First, by 1486 the mathematical junta had solved the problem of establishing latitude by measuring the height of the mid-day sun. The actual latitude of the Cape of Good Hope is 34° 22' south based on land measurements by Diaz, who landed three times on the south coast. Measurements of altitudinal height of the sun by astrolabe or quadrant were accurate on land but could be 2° or more out on the rolling deck of a ship. Yet the Martellus map shows South Africa extending across the frame of the map to 45° south. The only other claim that the Cape was at 45 degrees south is in the hand of Bartholomew Columbus.
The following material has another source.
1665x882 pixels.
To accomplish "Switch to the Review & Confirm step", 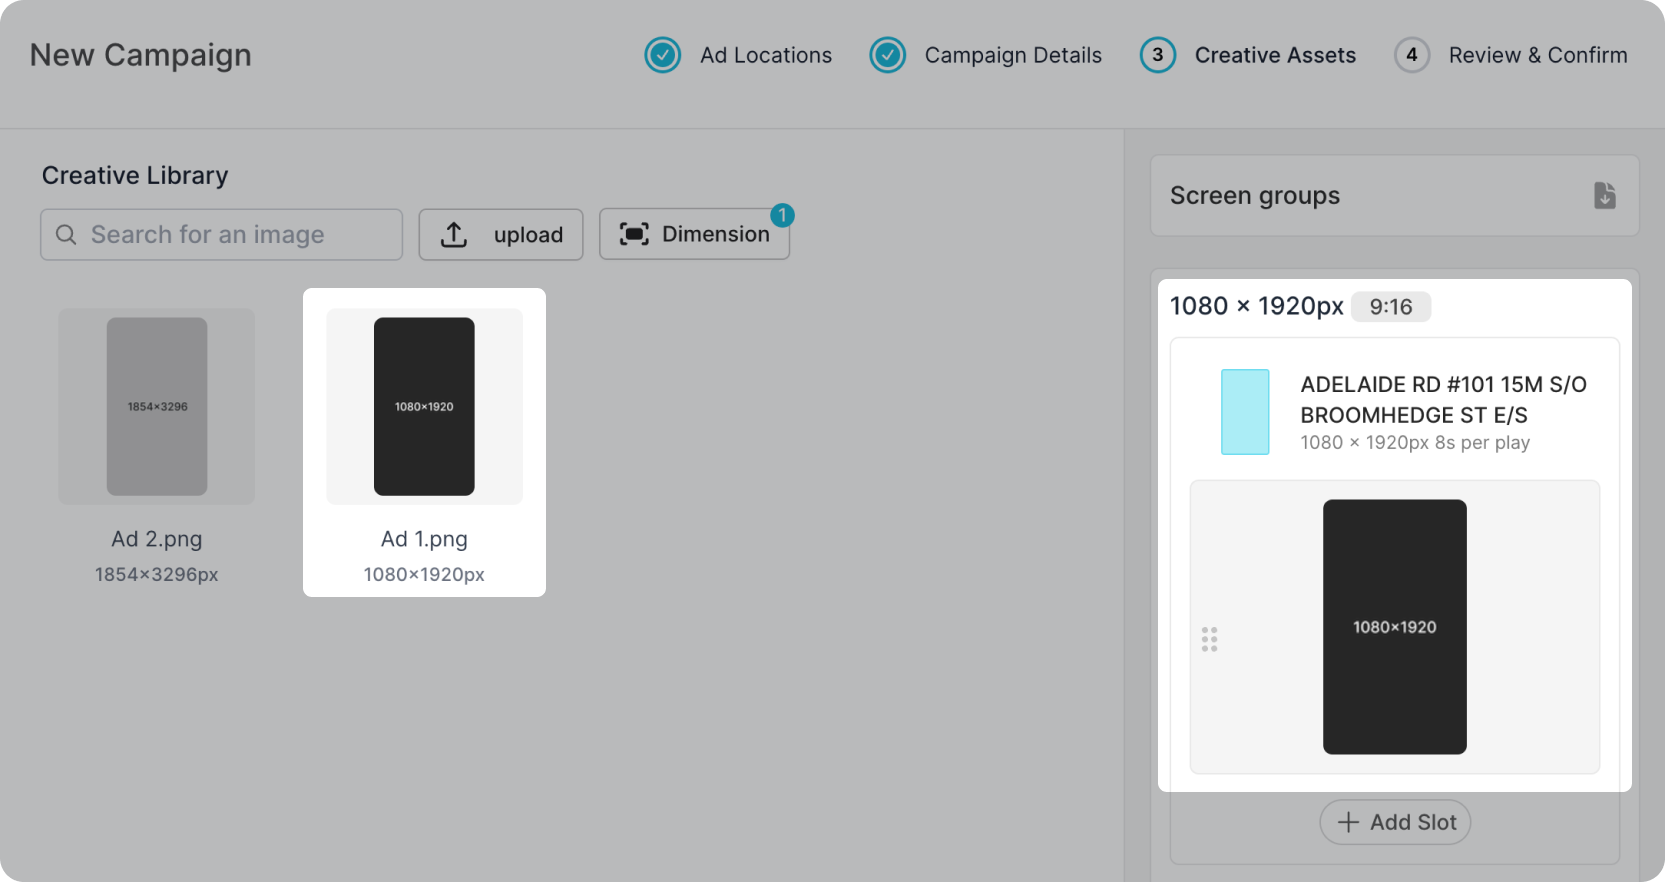I will point(1537,55).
In the volume of Imago Mundi, found amongst the possessions of Christopher Columbus after his death, there are numerous notes or postils written in the margins or below the printed matter. No. 23 is in the handwriting of Bartholomew, and was identified as his by Bishop Bartolomeo de Las Casas, who knew him well. Arthur Davies has made a long study of the writing of the Columbus brothers and states, without a shadow of doubt, that it is in the hand of Bartholomew. It reads, in translation:

'Note that in the year '88 in the month of December arrived in Lisbon Bartholomew Diaz, Captain of three caravels which the Most Serene King of Portugal had sent to try out the land in Guinea. He reported to the same Most Serene King that he had sailed beyond Yan 600 leagues, namely 450 to the south and 250 to the north, up to a promontory which he called Cabo de Boa Esperanza [Cape of Good Hope] which we believe to be in Abyssinia. He says that in this place he found by the astrolabe that he was 45° below the equator and that this place is 3,100 leagues distant from Lisbon [19,850 km]. He has described this voyage and plotted it league by league on a marine chart in order to place it under the eyes of the Most Serene King himself. I was present in all of this.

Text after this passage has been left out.